[Stored records]
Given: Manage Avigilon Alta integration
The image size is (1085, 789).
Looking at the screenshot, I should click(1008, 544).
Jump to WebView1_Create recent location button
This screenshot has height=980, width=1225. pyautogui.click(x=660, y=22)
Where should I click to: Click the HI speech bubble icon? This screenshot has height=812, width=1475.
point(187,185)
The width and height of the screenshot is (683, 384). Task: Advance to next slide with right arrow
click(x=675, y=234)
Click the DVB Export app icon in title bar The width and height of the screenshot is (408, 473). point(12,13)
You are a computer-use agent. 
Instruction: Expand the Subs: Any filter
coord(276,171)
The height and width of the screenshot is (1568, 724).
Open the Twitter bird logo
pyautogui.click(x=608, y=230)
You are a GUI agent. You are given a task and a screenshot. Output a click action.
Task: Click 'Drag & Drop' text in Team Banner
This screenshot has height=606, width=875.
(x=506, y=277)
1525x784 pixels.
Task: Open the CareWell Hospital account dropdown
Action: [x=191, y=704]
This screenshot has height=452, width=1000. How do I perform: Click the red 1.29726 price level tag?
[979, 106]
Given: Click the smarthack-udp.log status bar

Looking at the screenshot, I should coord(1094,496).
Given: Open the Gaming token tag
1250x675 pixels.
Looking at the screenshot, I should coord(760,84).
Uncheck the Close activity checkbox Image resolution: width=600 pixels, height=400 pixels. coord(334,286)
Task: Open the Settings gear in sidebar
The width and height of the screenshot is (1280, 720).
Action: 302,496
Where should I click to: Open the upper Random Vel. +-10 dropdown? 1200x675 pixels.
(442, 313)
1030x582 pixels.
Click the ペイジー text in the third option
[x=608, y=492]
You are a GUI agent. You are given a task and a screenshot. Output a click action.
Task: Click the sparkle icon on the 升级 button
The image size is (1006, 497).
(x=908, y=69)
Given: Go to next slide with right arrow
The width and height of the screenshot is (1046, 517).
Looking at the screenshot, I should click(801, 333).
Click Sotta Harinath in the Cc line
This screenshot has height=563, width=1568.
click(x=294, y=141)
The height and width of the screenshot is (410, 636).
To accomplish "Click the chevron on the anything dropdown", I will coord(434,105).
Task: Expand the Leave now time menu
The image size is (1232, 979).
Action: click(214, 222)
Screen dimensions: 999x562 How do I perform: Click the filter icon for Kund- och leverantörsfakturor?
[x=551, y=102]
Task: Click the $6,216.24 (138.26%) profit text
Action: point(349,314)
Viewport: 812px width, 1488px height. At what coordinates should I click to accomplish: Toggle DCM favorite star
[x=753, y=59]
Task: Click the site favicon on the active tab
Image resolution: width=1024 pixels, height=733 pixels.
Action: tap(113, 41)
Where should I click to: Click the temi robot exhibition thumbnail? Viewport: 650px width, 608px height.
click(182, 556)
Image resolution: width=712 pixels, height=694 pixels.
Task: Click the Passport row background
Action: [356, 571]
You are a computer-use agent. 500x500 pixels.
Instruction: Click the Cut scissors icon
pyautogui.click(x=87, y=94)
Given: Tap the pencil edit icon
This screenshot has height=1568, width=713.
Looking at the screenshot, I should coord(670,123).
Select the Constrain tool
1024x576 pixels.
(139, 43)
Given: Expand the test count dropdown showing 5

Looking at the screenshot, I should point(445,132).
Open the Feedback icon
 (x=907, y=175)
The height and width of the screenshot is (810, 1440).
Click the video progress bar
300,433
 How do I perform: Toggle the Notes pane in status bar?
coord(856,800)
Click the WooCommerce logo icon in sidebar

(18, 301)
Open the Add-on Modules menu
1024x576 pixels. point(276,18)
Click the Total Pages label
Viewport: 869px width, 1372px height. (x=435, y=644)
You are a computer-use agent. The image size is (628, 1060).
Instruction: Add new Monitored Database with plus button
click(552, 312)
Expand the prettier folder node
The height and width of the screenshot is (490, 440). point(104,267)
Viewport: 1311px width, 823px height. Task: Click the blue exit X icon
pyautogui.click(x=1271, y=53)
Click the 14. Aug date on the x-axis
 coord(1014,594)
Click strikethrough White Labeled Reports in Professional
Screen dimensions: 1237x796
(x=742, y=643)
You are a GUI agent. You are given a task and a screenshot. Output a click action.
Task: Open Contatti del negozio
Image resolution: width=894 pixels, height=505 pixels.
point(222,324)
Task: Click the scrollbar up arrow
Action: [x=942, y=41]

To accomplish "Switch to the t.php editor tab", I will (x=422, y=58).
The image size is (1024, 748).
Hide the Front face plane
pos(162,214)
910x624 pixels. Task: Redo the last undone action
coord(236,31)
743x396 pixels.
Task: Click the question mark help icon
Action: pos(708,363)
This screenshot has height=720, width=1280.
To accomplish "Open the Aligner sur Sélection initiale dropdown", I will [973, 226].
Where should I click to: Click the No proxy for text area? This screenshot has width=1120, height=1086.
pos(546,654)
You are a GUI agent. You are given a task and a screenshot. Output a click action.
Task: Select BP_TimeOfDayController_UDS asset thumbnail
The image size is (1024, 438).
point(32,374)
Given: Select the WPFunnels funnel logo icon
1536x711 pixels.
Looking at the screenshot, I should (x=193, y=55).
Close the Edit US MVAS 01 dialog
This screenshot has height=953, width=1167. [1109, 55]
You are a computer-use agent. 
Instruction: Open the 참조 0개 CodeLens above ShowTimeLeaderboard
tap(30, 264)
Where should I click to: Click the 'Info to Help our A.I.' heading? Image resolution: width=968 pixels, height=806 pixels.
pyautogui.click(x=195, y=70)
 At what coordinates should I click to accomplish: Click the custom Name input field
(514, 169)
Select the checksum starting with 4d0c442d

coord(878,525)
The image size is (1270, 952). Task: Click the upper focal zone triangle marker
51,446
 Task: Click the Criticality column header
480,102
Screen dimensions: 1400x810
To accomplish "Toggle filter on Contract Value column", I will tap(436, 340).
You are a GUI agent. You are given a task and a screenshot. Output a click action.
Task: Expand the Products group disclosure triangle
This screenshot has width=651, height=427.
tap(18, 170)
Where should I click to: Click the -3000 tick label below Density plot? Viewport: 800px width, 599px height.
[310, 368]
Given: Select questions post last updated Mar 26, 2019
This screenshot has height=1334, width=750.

• [EXERCISE INSTRUCTIONS]: Type out the records above again, exactly the same.

• [WRITTEN ANSWER]:
Given: Manage Avigilon Alta integration
The image size is (1085, 789).
Looking at the screenshot, I should click(1008, 544).
Jump to WebView1_Create recent location button
This screenshot has height=980, width=1225. pyautogui.click(x=660, y=22)
Where should I click to: Click the HI speech bubble icon? This screenshot has height=812, width=1475.
point(187,185)
The width and height of the screenshot is (683, 384). Task: Advance to next slide with right arrow
click(x=675, y=234)
Click the DVB Export app icon in title bar The width and height of the screenshot is (408, 473). point(12,13)
You are a computer-use agent. 
Instruction: Expand the Subs: Any filter
coord(276,171)
The height and width of the screenshot is (1568, 724).
Open the Twitter bird logo
pyautogui.click(x=608, y=230)
You are a GUI agent. You are given a task and a screenshot. Output a click action.
Task: Click 'Drag & Drop' text in Team Banner
This screenshot has height=606, width=875.
(x=506, y=277)
1525x784 pixels.
Task: Open the CareWell Hospital account dropdown
Action: [x=191, y=704]
This screenshot has height=452, width=1000. How do I perform: Click the red 1.29726 price level tag?
[979, 106]
Given: Click the smarthack-udp.log status bar

Looking at the screenshot, I should coord(1094,496).
Given: Open the Gaming token tag
1250x675 pixels.
Looking at the screenshot, I should coord(760,84).
Uncheck the Close activity checkbox Image resolution: width=600 pixels, height=400 pixels. coord(334,286)
Task: Open the Settings gear in sidebar
The width and height of the screenshot is (1280, 720).
Action: 302,496
Where should I click to: Open the upper Random Vel. +-10 dropdown? 1200x675 pixels.
(442, 313)
1030x582 pixels.
Click the ペイジー text in the third option
[x=608, y=492]
You are a GUI agent. You are given a task and a screenshot. Output a click action.
Task: Click the sparkle icon on the 升级 button
The image size is (1006, 497).
(x=908, y=69)
Given: Go to next slide with right arrow
The width and height of the screenshot is (1046, 517).
Looking at the screenshot, I should click(801, 333).
Click Sotta Harinath in the Cc line
This screenshot has height=563, width=1568.
click(x=294, y=141)
The height and width of the screenshot is (410, 636).
To accomplish "Click the chevron on the anything dropdown", I will coord(434,105).
Task: Expand the Leave now time menu
The image size is (1232, 979).
Action: click(214, 222)
Screen dimensions: 999x562 How do I perform: Click the filter icon for Kund- och leverantörsfakturor?
[x=551, y=102]
Task: Click the $6,216.24 (138.26%) profit text
Action: point(349,314)
Viewport: 812px width, 1488px height. At what coordinates should I click to accomplish: Toggle DCM favorite star
[x=753, y=59]
Task: Click the site favicon on the active tab
Image resolution: width=1024 pixels, height=733 pixels.
Action: tap(113, 41)
Where should I click to: Click the temi robot exhibition thumbnail? Viewport: 650px width, 608px height.
click(182, 556)
Image resolution: width=712 pixels, height=694 pixels.
Task: Click the Passport row background
Action: [356, 571]
You are a computer-use agent. 500x500 pixels.
Instruction: Click the Cut scissors icon
pyautogui.click(x=87, y=94)
Given: Tap the pencil edit icon
This screenshot has height=1568, width=713.
Looking at the screenshot, I should coord(670,123).
Select the Constrain tool
1024x576 pixels.
(139, 43)
Given: Expand the test count dropdown showing 5

Looking at the screenshot, I should point(445,132).
Open the Feedback icon
 (x=907, y=175)
The height and width of the screenshot is (810, 1440).
Click the video progress bar
300,433
 How do I perform: Toggle the Notes pane in status bar?
coord(856,800)
Click the WooCommerce logo icon in sidebar

(18, 301)
Open the Add-on Modules menu
1024x576 pixels. point(276,18)
Click the Total Pages label
Viewport: 869px width, 1372px height. (x=435, y=644)
You are a computer-use agent. The image size is (628, 1060).
Instruction: Add new Monitored Database with plus button
click(552, 312)
Expand the prettier folder node
The height and width of the screenshot is (490, 440). point(104,267)
Viewport: 1311px width, 823px height. Task: Click the blue exit X icon
pyautogui.click(x=1271, y=53)
Click the 14. Aug date on the x-axis
 coord(1014,594)
Click strikethrough White Labeled Reports in Professional
Screen dimensions: 1237x796
(x=742, y=643)
You are a GUI agent. You are given a task and a screenshot. Output a click action.
Task: Open Contatti del negozio
Image resolution: width=894 pixels, height=505 pixels.
point(222,324)
Task: Click the scrollbar up arrow
Action: [x=942, y=41]

To accomplish "Switch to the t.php editor tab", I will (x=422, y=58).
The image size is (1024, 748).
Hide the Front face plane
pos(162,214)
910x624 pixels. Task: Redo the last undone action
coord(236,31)
743x396 pixels.
Task: Click the question mark help icon
Action: pos(708,363)
This screenshot has height=720, width=1280.
To accomplish "Open the Aligner sur Sélection initiale dropdown", I will [973, 226].
Where should I click to: Click the No proxy for text area? This screenshot has width=1120, height=1086.
pos(546,654)
You are a GUI agent. You are given a task and a screenshot. Output a click action.
Task: Select BP_TimeOfDayController_UDS asset thumbnail
The image size is (1024, 438).
point(32,374)
Given: Select the WPFunnels funnel logo icon
1536x711 pixels.
Looking at the screenshot, I should (x=193, y=55).
Close the Edit US MVAS 01 dialog
This screenshot has height=953, width=1167. [1109, 55]
You are a computer-use agent. 
Instruction: Open the 참조 0개 CodeLens above ShowTimeLeaderboard
tap(30, 264)
Where should I click to: Click the 'Info to Help our A.I.' heading? Image resolution: width=968 pixels, height=806 pixels.
pyautogui.click(x=195, y=70)
 At what coordinates should I click to accomplish: Click the custom Name input field
(514, 169)
Select the checksum starting with 4d0c442d

coord(878,525)
The image size is (1270, 952). Task: Click the upper focal zone triangle marker
51,446
 Task: Click the Criticality column header
480,102
Screen dimensions: 1400x810
To accomplish "Toggle filter on Contract Value column", I will tap(436, 340).
You are a GUI agent. You are given a task and a screenshot. Output a click action.
Task: Expand the Products group disclosure triangle
This screenshot has width=651, height=427.
tap(18, 170)
Where should I click to: Click the -3000 tick label below Density plot? Viewport: 800px width, 599px height.
[310, 368]
Given: Select questions post last updated Mar 26, 2019
This screenshot has height=1334, width=750.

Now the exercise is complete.